No Stats and No Facts: The Perfect Vacuum for Manipulating Immigration Policies

By Dan Cadman on June 10, 2016

Center for Immigration Studies Executive Director Mark Krikorian has written a piece for National Review Online titled "No Facts, Please — We're Making Immigration Policy" in which he discusses the gaping vacuum that exists where immigration statistics are concerned. His article notes how the lack of verifiable statistics has become one of the tricks by which proponents of various programs, or indeed of large immigration numbers generally, manage to gull the public by making absurd claims that can't be refuted ... because of the absence of those self-same statistics.
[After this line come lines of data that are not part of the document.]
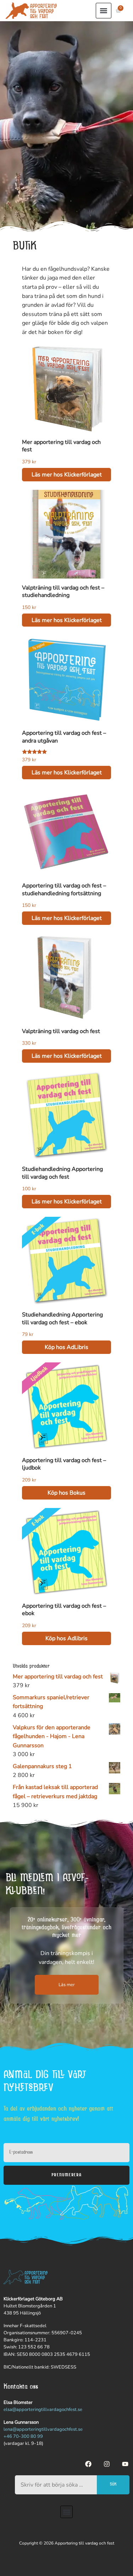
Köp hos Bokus (66, 1493)
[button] (103, 10)
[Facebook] (88, 2464)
It's a game that has also been played exceptionally well by the administration: Remember the infamous phrase from former Immigration and Customs Enforcement Director John Morton that he didn't "cook the books" even as his top boss, Obama, was saying that the yearly ICE apprehension stats were "a little deceptive"? (Of course that, too, was a lie, albeit one of category, because the apprehension statistics were much more than a little deceptive.)

One of the other areas where the administration has shown its sleight of hand to make the rabbit disappear is in benefits adjudication. The yearbooks of each fiscal year used to show not just the number of approvals, but also the number of denials. No longer. The administration recognized early on that those figures would clearly be a flashpoint for both sides of the immigration policy chasm, leaing to charges of both "too many denials" and "not nearly enough denials in this giveaway program". Solution? Dump the denial statistics. They're no longer to be found.

There are three ways in which immigration statistics are routinely "shaped" to permit development of immigration policies within a vacuum of convenience for advocates of large numbers and caterers to special interests:

  • First, suppress key statistics, such as denials, that are in fact maintained in the ordinary course of business. Don't publish them in yearbooks or other data repositories, and find creative ways to defeat Freedom of Information Act requests whenever possible.
  • Second, manipulate the statistics, such as was done with ICE arrests, by shifting thousands of Border Patrol apprehensions into the "ICE" category, with the doubly happy result that ICE looks hugely efficient and amnesty advocates can claim that the lower border arrests show that the border is under control and so Congress should move forward on amnesty.
  • Third, as in the instance Krikorian cites, with elimination of statistics that would show the true size of the H-2B cap "exemption", you choose not to collect them at all, because they might be the proof that puts the lie to your words — something neither politicians nor open borders apologists ever wish.

One would think that analysts, demographers, and academicians would have demanded comprehensive and legitimate data a long time ago, but perhaps the issue has become so polarized that many of them have themselves have been compromised by their strongly held views. Or possibly their voices have simply been drowned out in the cacophony. But however it has come about, it is unacceptable.

In this day and age, with our technological capabilities and advantages it is unconscionable and inexcusable that people studying the issue of immigration — which is at the highest point ever in our nation's history and fundamentally changing America forever — cannot get the most basic of statistics.

If Congress wishes to do something unambiguously for the public good, then it would be as simple as passing a law that mandates the collection, verification, and publication of specifically identified key categories of data in all areas of immigration operations, including permanent and "temporary" visa program benefits grants and denials, naturalization, and enforcement at the border and in the interior.

With this information in hand, perhaps we could then move on to intelligent policy-making. Are our leaders up to the challenge?